--- ENTRIES SHOWN ---

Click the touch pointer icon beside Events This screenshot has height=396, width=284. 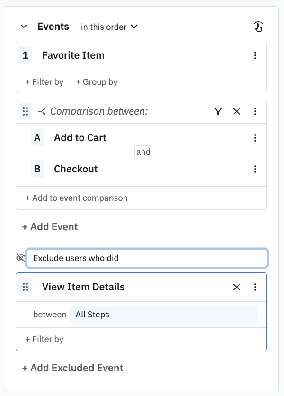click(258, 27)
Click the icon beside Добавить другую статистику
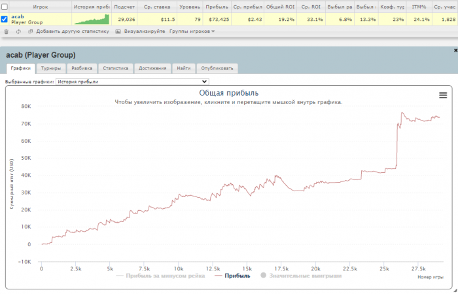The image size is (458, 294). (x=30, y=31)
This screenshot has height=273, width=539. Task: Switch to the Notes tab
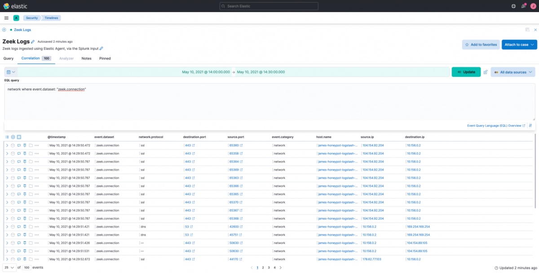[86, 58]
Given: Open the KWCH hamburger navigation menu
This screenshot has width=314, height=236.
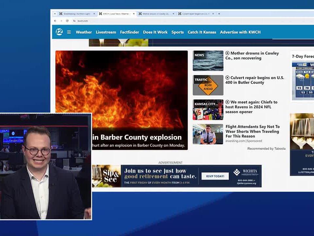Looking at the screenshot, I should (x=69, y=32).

---

> TASK OBJECTIVE
Pictures don't belong in the copy. Retype exactly the lines from the one with "This screenshot has height=273, width=539." through the last line of the records.

> EXERCISE SOLUTION
This screenshot has height=273, width=539. Task: Switch to the Notes tab
[86, 58]
Given: Open the KWCH hamburger navigation menu
This screenshot has width=314, height=236.
Looking at the screenshot, I should (x=69, y=32).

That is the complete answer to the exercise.